SHORT PROBLEM: Update the items below by replacing each occurrence of "column header" with "column heading", and reproduce them otherwise unchanged.

____________

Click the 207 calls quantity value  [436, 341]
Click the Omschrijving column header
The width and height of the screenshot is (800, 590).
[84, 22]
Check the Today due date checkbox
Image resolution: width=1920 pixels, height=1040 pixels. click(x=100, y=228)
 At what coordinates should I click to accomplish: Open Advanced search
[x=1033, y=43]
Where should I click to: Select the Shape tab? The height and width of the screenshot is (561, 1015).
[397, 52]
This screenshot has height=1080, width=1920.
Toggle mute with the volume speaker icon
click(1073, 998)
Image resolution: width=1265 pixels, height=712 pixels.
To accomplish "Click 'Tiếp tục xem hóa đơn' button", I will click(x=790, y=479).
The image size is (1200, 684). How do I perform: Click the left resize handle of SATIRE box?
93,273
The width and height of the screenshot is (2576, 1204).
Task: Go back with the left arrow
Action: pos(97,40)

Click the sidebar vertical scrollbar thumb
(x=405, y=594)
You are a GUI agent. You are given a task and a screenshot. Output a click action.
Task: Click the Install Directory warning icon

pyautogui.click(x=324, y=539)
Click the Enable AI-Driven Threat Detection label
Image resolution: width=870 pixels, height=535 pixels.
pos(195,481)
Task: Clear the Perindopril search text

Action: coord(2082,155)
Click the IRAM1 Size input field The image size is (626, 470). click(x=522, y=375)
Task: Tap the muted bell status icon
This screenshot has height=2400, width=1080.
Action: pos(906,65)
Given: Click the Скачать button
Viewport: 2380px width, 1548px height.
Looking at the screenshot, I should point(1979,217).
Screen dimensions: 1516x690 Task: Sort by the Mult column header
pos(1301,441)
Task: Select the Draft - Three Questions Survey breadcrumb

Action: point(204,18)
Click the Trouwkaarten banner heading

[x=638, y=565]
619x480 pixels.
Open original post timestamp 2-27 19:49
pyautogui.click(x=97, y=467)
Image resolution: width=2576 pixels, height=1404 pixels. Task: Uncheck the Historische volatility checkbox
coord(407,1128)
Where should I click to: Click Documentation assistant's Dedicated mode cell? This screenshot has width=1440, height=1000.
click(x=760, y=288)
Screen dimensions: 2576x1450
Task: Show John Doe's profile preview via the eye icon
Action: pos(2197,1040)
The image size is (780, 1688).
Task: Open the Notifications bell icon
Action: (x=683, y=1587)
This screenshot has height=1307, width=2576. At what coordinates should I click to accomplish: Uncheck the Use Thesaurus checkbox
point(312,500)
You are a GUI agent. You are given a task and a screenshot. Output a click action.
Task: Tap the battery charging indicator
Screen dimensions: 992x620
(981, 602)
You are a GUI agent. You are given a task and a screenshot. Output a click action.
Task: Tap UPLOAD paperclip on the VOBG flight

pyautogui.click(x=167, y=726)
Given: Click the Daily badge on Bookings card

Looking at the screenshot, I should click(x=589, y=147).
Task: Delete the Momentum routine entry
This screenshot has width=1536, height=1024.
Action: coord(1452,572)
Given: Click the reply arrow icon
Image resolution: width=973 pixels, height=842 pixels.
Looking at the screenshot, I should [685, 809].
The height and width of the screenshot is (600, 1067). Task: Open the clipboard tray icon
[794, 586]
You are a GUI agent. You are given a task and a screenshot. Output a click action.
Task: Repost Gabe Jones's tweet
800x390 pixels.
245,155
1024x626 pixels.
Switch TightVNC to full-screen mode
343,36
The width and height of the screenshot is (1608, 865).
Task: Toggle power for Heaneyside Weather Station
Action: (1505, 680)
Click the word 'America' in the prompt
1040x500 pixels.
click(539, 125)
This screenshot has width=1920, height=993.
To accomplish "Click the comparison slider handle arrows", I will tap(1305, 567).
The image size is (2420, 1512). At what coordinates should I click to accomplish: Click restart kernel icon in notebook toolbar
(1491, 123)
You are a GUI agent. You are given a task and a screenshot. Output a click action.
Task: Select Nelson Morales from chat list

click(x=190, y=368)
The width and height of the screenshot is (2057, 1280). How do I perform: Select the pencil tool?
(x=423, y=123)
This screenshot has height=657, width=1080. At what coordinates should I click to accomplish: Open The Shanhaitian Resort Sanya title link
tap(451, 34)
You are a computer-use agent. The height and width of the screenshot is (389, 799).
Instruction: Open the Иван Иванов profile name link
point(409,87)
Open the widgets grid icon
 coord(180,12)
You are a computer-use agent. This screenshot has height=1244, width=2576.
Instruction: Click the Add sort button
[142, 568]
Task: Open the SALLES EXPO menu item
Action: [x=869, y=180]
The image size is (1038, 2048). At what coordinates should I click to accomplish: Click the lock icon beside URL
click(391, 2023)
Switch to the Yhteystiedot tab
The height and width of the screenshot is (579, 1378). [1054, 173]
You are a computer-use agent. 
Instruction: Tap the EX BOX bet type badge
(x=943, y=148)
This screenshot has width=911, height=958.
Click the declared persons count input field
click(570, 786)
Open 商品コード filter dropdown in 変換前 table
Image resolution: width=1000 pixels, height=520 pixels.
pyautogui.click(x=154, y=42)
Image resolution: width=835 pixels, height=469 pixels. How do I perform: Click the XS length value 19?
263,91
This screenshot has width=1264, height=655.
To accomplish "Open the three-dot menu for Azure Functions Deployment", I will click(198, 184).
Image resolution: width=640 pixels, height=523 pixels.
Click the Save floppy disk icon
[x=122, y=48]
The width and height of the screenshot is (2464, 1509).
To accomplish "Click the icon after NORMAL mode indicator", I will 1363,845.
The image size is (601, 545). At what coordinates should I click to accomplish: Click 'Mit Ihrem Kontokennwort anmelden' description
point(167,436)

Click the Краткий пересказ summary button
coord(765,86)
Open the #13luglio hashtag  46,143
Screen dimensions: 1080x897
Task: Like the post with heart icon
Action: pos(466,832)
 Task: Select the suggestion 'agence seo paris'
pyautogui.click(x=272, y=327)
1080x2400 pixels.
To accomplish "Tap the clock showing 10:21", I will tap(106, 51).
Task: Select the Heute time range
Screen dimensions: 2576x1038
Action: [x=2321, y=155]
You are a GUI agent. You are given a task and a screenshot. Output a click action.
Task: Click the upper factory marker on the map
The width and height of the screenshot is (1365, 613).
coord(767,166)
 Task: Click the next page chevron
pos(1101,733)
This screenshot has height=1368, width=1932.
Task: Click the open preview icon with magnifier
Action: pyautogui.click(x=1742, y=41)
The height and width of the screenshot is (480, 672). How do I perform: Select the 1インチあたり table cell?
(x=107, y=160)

____________

REPLY TO THE EXERCISE:
Click the 207 calls quantity value  [436, 341]
Click the Omschrijving column heading
The width and height of the screenshot is (800, 590).
[84, 22]
Check the Today due date checkbox
Image resolution: width=1920 pixels, height=1040 pixels. click(x=100, y=228)
 At what coordinates should I click to accomplish: Open Advanced search
[x=1033, y=43]
Where should I click to: Select the Shape tab? The height and width of the screenshot is (561, 1015).
[397, 52]
This screenshot has height=1080, width=1920.
Toggle mute with the volume speaker icon
click(1073, 998)
Image resolution: width=1265 pixels, height=712 pixels.
To accomplish "Click 'Tiếp tục xem hóa đơn' button", I will click(x=790, y=479).
The image size is (1200, 684). How do I perform: Click the left resize handle of SATIRE box?
93,273
The width and height of the screenshot is (2576, 1204).
Task: Go back with the left arrow
Action: pos(97,40)

Click the sidebar vertical scrollbar thumb
(x=405, y=594)
You are a GUI agent. You are given a task and a screenshot. Output a click action.
Task: Click the Install Directory warning icon

pyautogui.click(x=324, y=539)
Click the Enable AI-Driven Threat Detection label
Image resolution: width=870 pixels, height=535 pixels.
pos(195,481)
Task: Clear the Perindopril search text

Action: coord(2082,155)
Click the IRAM1 Size input field The image size is (626, 470). click(x=522, y=375)
Task: Tap the muted bell status icon
This screenshot has height=2400, width=1080.
Action: pos(906,65)
Given: Click the Скачать button
Viewport: 2380px width, 1548px height.
Looking at the screenshot, I should point(1979,217).
Screen dimensions: 1516x690 Task: Sort by the Mult column heading
pos(1301,441)
Task: Select the Draft - Three Questions Survey breadcrumb

Action: point(204,18)
Click the Trouwkaarten banner heading

[x=638, y=565]
619x480 pixels.
Open original post timestamp 2-27 19:49
pyautogui.click(x=97, y=467)
Image resolution: width=2576 pixels, height=1404 pixels. Task: Uncheck the Historische volatility checkbox
coord(407,1128)
Where should I click to: Click Documentation assistant's Dedicated mode cell? This screenshot has width=1440, height=1000.
click(x=760, y=288)
Screen dimensions: 2576x1450
Task: Show John Doe's profile preview via the eye icon
Action: pos(2197,1040)
The image size is (780, 1688).
Task: Open the Notifications bell icon
Action: (x=683, y=1587)
This screenshot has height=1307, width=2576. At what coordinates should I click to accomplish: Uncheck the Use Thesaurus checkbox
point(312,500)
You are a GUI agent. You are given a task and a screenshot. Output a click action.
Task: Tap the battery charging indicator
Screen dimensions: 992x620
(981, 602)
You are a GUI agent. You are given a task and a screenshot. Output a click action.
Task: Tap UPLOAD paperclip on the VOBG flight

pyautogui.click(x=167, y=726)
Given: Click the Daily badge on Bookings card

Looking at the screenshot, I should click(x=589, y=147).
Task: Delete the Momentum routine entry
This screenshot has width=1536, height=1024.
Action: coord(1452,572)
Given: Click the reply arrow icon
Image resolution: width=973 pixels, height=842 pixels.
Looking at the screenshot, I should [685, 809].
The height and width of the screenshot is (600, 1067). Task: Open the clipboard tray icon
[794, 586]
You are a GUI agent. You are given a task and a screenshot. Output a click action.
Task: Repost Gabe Jones's tweet
800x390 pixels.
245,155
1024x626 pixels.
Switch TightVNC to full-screen mode
343,36
The width and height of the screenshot is (1608, 865).
Task: Toggle power for Heaneyside Weather Station
Action: (1505, 680)
Click the word 'America' in the prompt
1040x500 pixels.
click(539, 125)
This screenshot has width=1920, height=993.
To accomplish "Click the comparison slider handle arrows", I will tap(1305, 567).
The image size is (2420, 1512). At what coordinates should I click to accomplish: Click restart kernel icon in notebook toolbar
(1491, 123)
You are a GUI agent. You are given a task and a screenshot. Output a click action.
Task: Select Nelson Morales from chat list

click(x=190, y=368)
The width and height of the screenshot is (2057, 1280). How do I perform: Select the pencil tool?
(x=423, y=123)
This screenshot has height=657, width=1080. At what coordinates should I click to accomplish: Open The Shanhaitian Resort Sanya title link
tap(451, 34)
You are a computer-use agent. The height and width of the screenshot is (389, 799).
Instruction: Open the Иван Иванов profile name link
point(409,87)
Open the widgets grid icon
 coord(180,12)
You are a computer-use agent. This screenshot has height=1244, width=2576.
Instruction: Click the Add sort button
[142, 568]
Task: Open the SALLES EXPO menu item
Action: [x=869, y=180]
The image size is (1038, 2048). At what coordinates should I click to accomplish: Click the lock icon beside URL
click(391, 2023)
Switch to the Yhteystiedot tab
The height and width of the screenshot is (579, 1378). [1054, 173]
You are a computer-use agent. 
Instruction: Tap the EX BOX bet type badge
(x=943, y=148)
This screenshot has width=911, height=958.
Click the declared persons count input field
click(570, 786)
Open 商品コード filter dropdown in 変換前 table
Image resolution: width=1000 pixels, height=520 pixels.
pyautogui.click(x=154, y=42)
Image resolution: width=835 pixels, height=469 pixels. How do I perform: Click the XS length value 19?
263,91
This screenshot has width=1264, height=655.
To accomplish "Open the three-dot menu for Azure Functions Deployment", I will click(198, 184).
Image resolution: width=640 pixels, height=523 pixels.
Click the Save floppy disk icon
[x=122, y=48]
The width and height of the screenshot is (2464, 1509).
To accomplish "Click the icon after NORMAL mode indicator", I will 1363,845.
The image size is (601, 545). At what coordinates should I click to accomplish: Click 'Mit Ihrem Kontokennwort anmelden' description
point(167,436)

Click the Краткий пересказ summary button
coord(765,86)
Open the #13luglio hashtag  46,143
Screen dimensions: 1080x897
Task: Like the post with heart icon
Action: pos(466,832)
 Task: Select the suggestion 'agence seo paris'
pyautogui.click(x=272, y=327)
1080x2400 pixels.
To accomplish "Tap the clock showing 10:21", I will tap(106, 51).
Task: Select the Heute time range
Screen dimensions: 2576x1038
Action: [x=2321, y=155]
You are a GUI agent. You are given a task and a screenshot. Output a click action.
Task: Click the upper factory marker on the map
The width and height of the screenshot is (1365, 613).
coord(767,166)
 Task: Click the next page chevron
pos(1101,733)
This screenshot has height=1368, width=1932.
Task: Click the open preview icon with magnifier
Action: pyautogui.click(x=1742, y=41)
The height and width of the screenshot is (480, 672). How do I perform: Select the 1インチあたり table cell?
(x=107, y=160)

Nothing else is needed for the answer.